R v Bournewood Community and Mental Health Trust ex parte L (Secretary of State for Health & Ors intervening)

[1998] 3 All ER 289
Download Judgment: English

L, who was profoundly mentally retarded and incapable of consenting to medical treatment, was admitted informally for in-patient treatment by an National Health Service Trust as he appeared fully compliant and did not resist admission. As a consequence the Trust avoided invoking the Mental Health Act regime. L applied, by his next friend, for judicial review of this decision, a writ of habeas corpus and damages for false imprisonment and assault.

 

[Adapted from INTERIGHTS summary, with permission]

Held that:

  1. Informal admission under s 131(1) of the Act encompasses patients, who although incapable of consent, do not object to treatment. This minimises the use of compulsory powers in circumstances where the patient has neither objected to nor expressed a positive desire for treatment. Such treatment, which might otherwise have constituted an invasion of L's civil liberties, can also be justified under the common law doctrine of necessity.
  2. (Lord Nolan and Lord Steyn dissenting) As L had not attempted to leave and was kept in an unlocked ward it could not be said that he had actually been deprived of his liberty.

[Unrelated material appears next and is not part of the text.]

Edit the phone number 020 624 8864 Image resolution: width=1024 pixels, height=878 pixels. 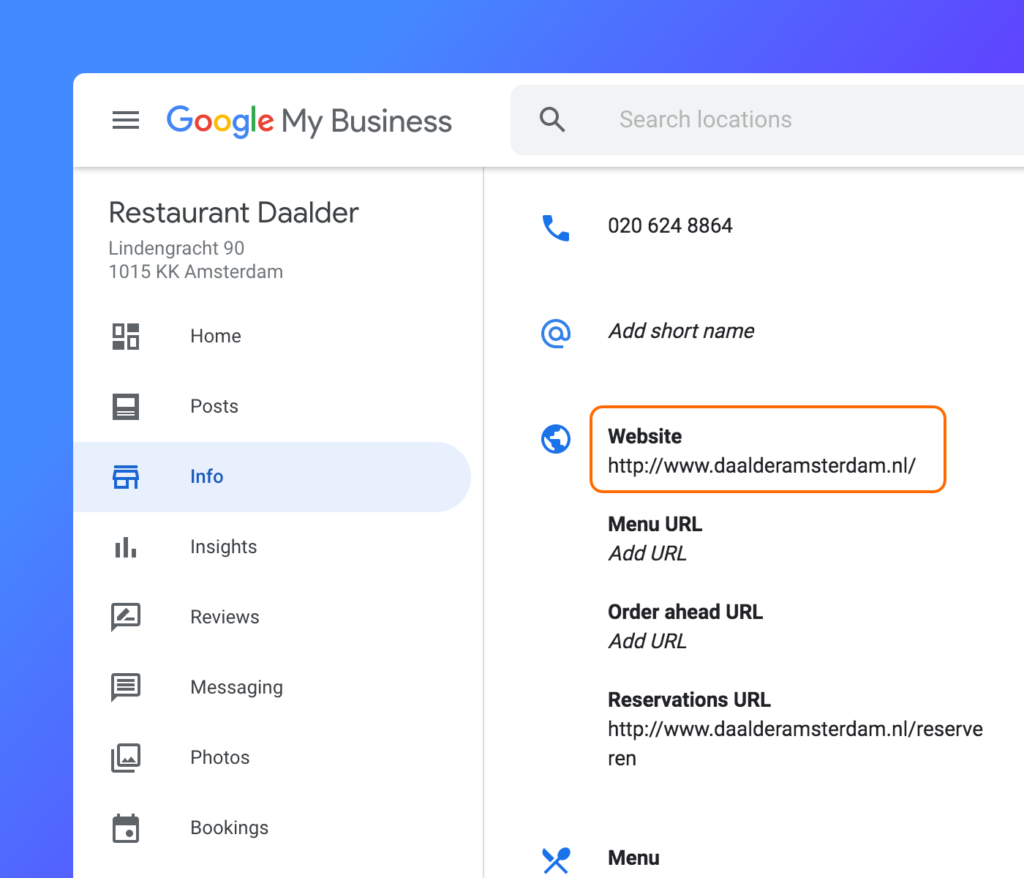670,226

Lord Steyn (dissenting in part): L was detained because the health care professional's intentionally assumed control over him amounted to complete deprivation of liberty. Obiter: The effect of the House's decision is to leave compliant incapacitated patients without the safeguards enshrined in the Act.
  3. However, their moral right to dignity requires that they should have certain safeguards.